De verzekeringsarts bezwaar en beroep heeft overtuigend en inzichtelijk gemotiveerd dat er geen aanleiding bestaat om verdergaande beperkingen aan te nemen op de datum in geding van 1 augustus 2016. Appellante wordt niet gevolgd in wat zij heeft aangevoerd over de GAF-score. Het GAF-systeem is bedoeld om in het kader van een behandeling enig handvat te geven voor een beoordeling van het beloop daarvan; het is niet bedoeld om daarmee beperkingen in sociaal of beroepsmatig functioneren vast te leggen, dan wel om de arbeidsongeschiktheid te beoordelen (zie onder meer de uitspraak van de Raad van 30 augustus 2017, ECLI:NL:CRVB:2017:3137). Aan de vermelde GAF-score kan daarom niet de waarde worden gehecht die appellante eraan gehecht wenst te zien. Uit de rapporten van de verzekeringsartsen blijkt voorts dat zij de informatie van de behandeld sector bij hun beoordeling hebben betrokken. Appellante heeft in hoger beroep geen nieuwe medische informatie overgelegd die aanknopingspunten biedt om te twijfelen aan de juistheid van de medische beoordeling. Daarbij wordt betrokken dat door de verzekeringsarts bezwaar en beroep gemotiveerd is uiteengezet dat en waarom in 2016 geen aanleiding bestaat om van een toename van beperkingen voor arbeid uit te gaan. Er is een knik van het functioneren waar te nemen na een incident in de huiselijke sfeer op 25 maart 2017, maar dat is na de datum in geding en is daarom niet van betekenis voor de voorliggende beoordeling. In de aanwezige gegevens is geen grond gelegen om aan de juistheid van dit standpunt van de verzekeringsarts bezwaar en beroep te twijfelen.
4.4.
Met de rechtbank wordt geoordeeld dat de geschiktheid van appellante voor de functies van productiemedewerker industrie, samensteller elektrotechnische apparatuur/wikkelaar en magazijnmedewerker afdoende is gemotiveerd door de arbeidsdeskundige bezwaar en beroep.

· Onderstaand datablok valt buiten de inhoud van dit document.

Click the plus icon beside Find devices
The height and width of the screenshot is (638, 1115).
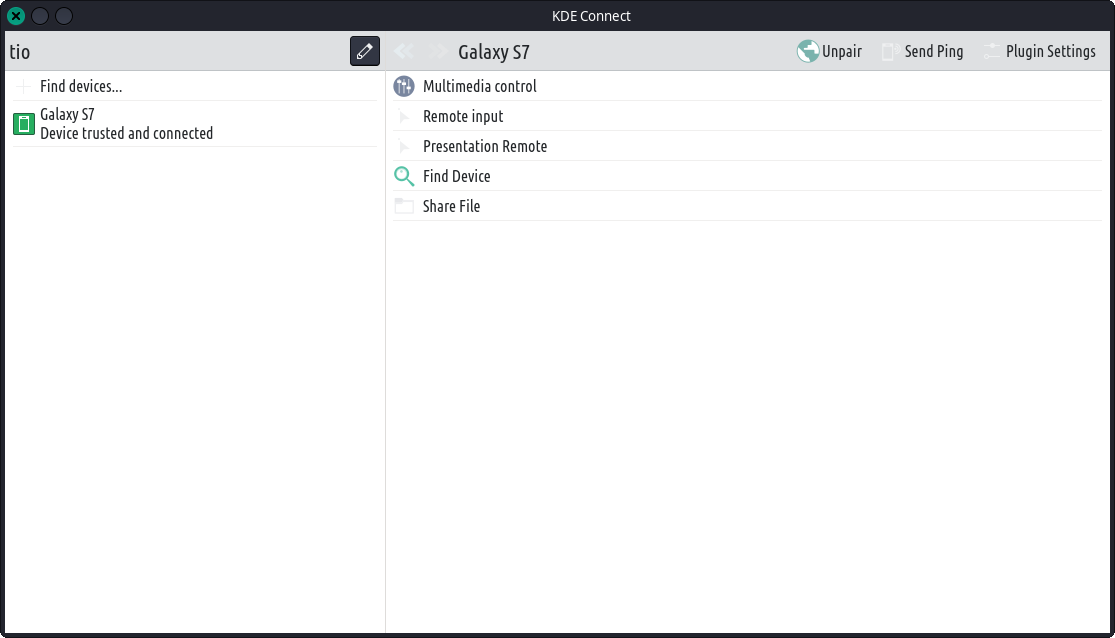pyautogui.click(x=23, y=87)
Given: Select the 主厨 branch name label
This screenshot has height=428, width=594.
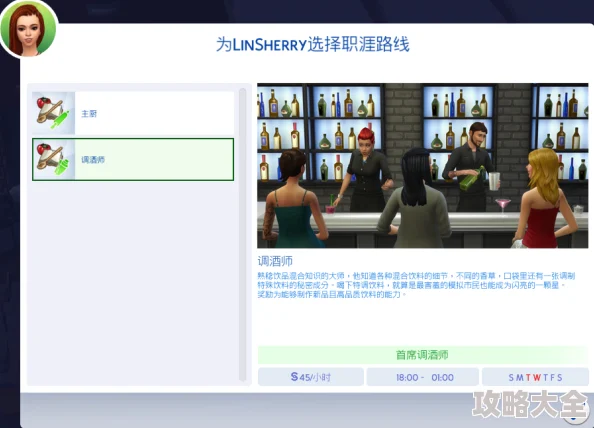Looking at the screenshot, I should pos(89,113).
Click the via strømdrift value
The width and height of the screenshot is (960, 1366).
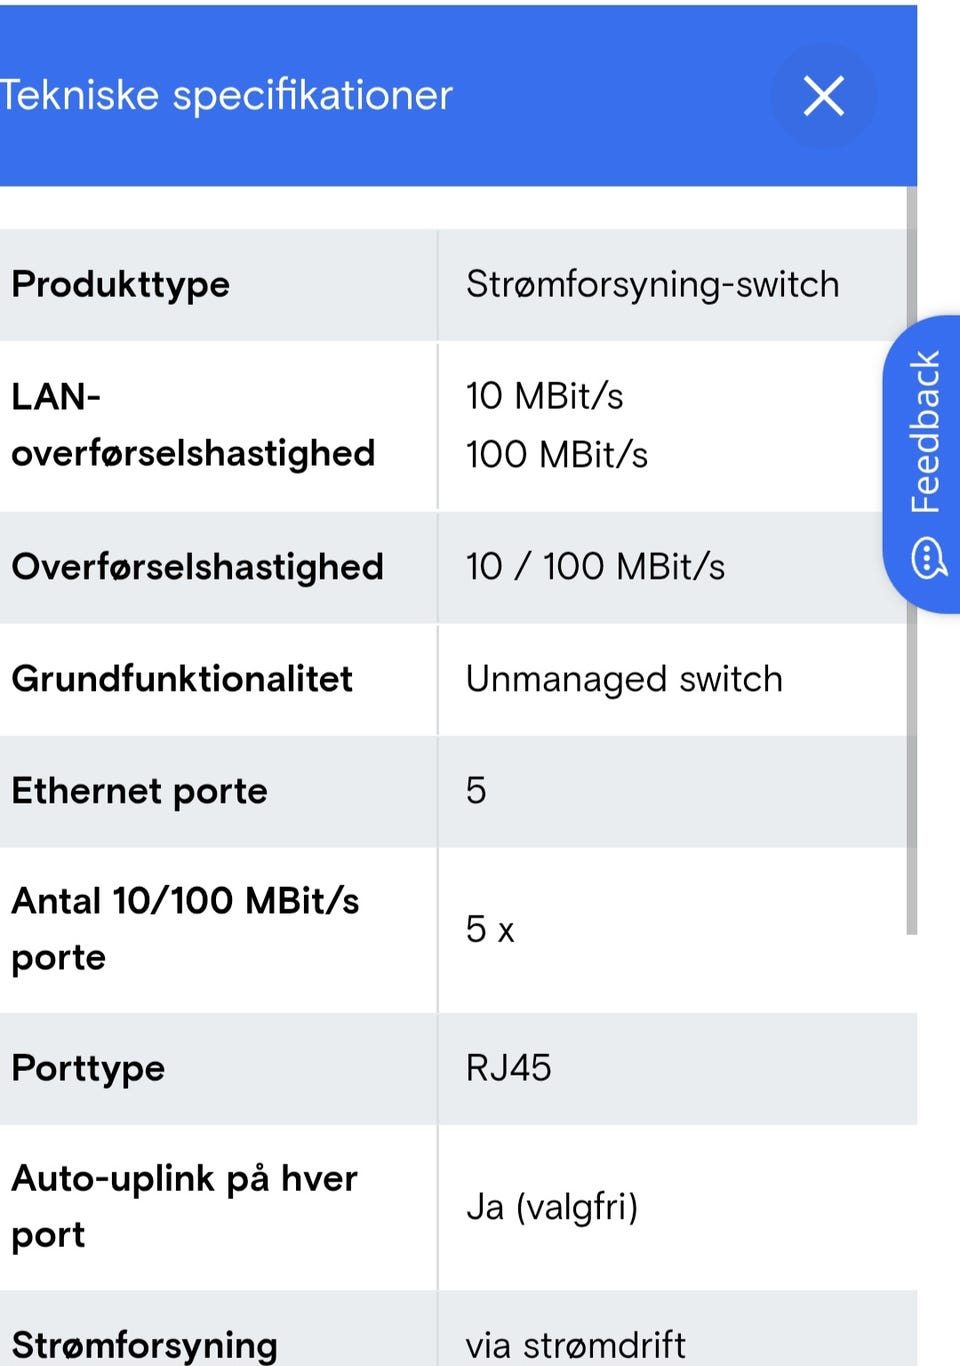(575, 1345)
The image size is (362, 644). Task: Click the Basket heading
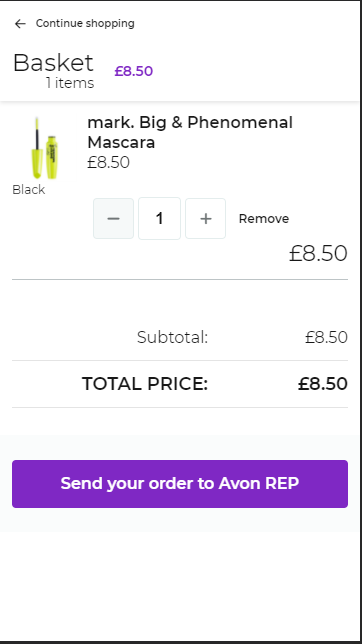click(x=53, y=63)
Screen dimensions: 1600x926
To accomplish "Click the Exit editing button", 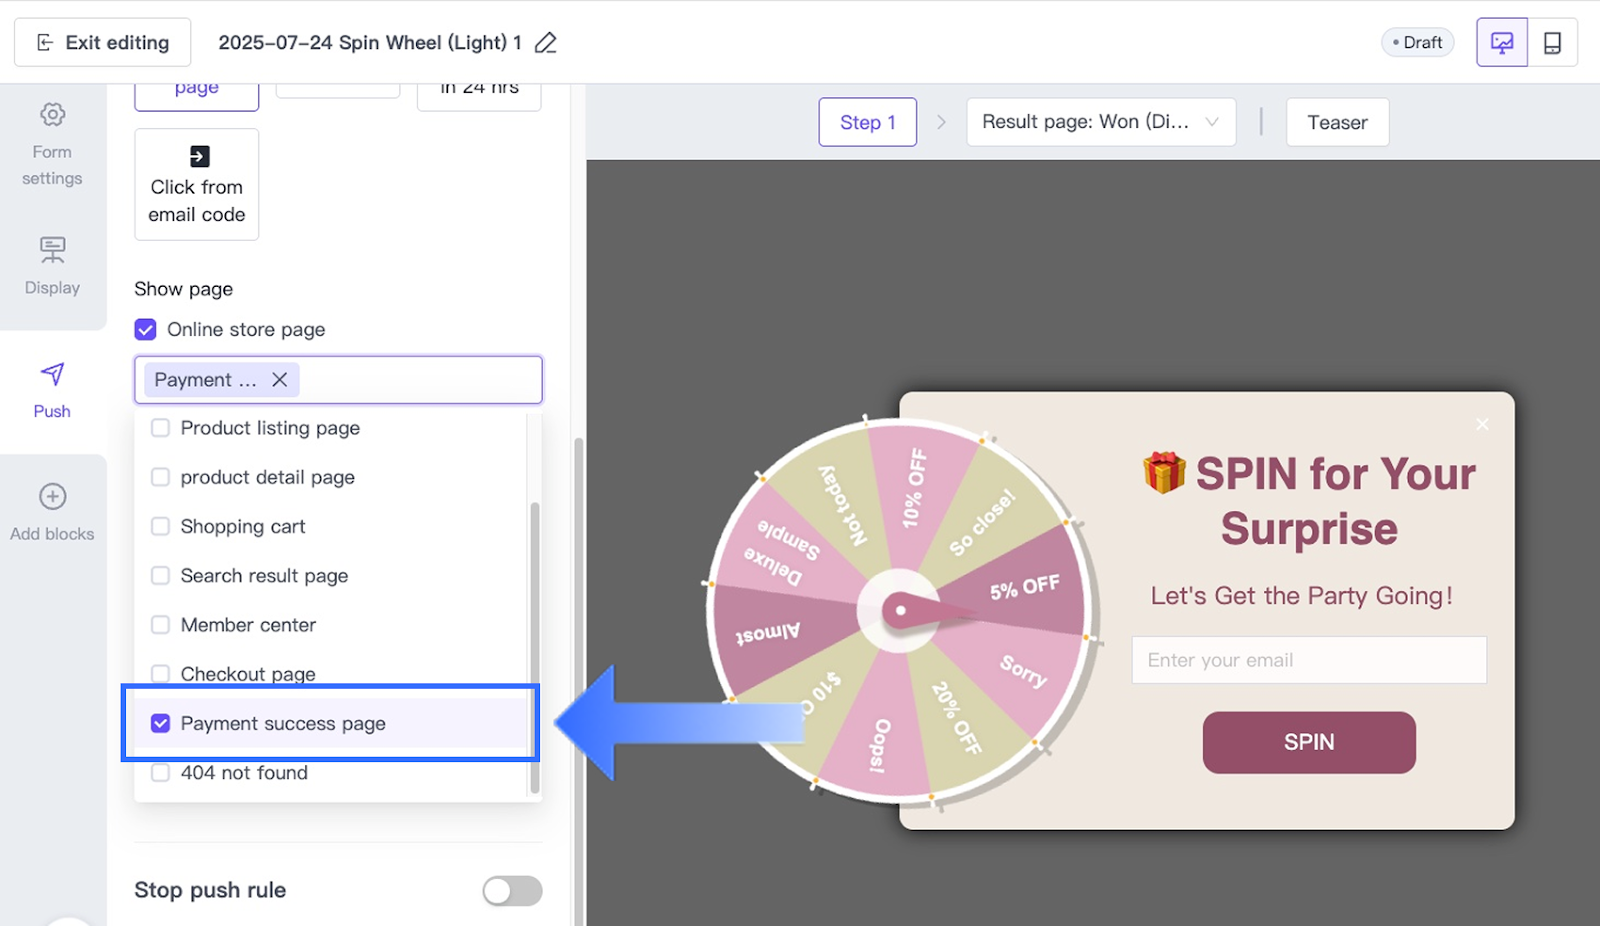I will [x=103, y=43].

5. De overwegingen in 4.1 tot en met 4.4 leiden tot de conclusie dat het hoger beroep niet slaagt en de aangevallen uitspraak moet worden bevestigd.
6. Voor een veroordeling in de proceskosten bestaat geen aanleiding.

BESLISSING

De Centrale Raad van Beroep bevestigt de aangevallen uitspraak voor zover aangevochten.
Deze uitspraak is gedaan door D. Hardonk-Prins, in tegenwoordigheid van D.S. Barthel als griffier. De beslissing is uitgesproken in het openbaar op 7 november 2019.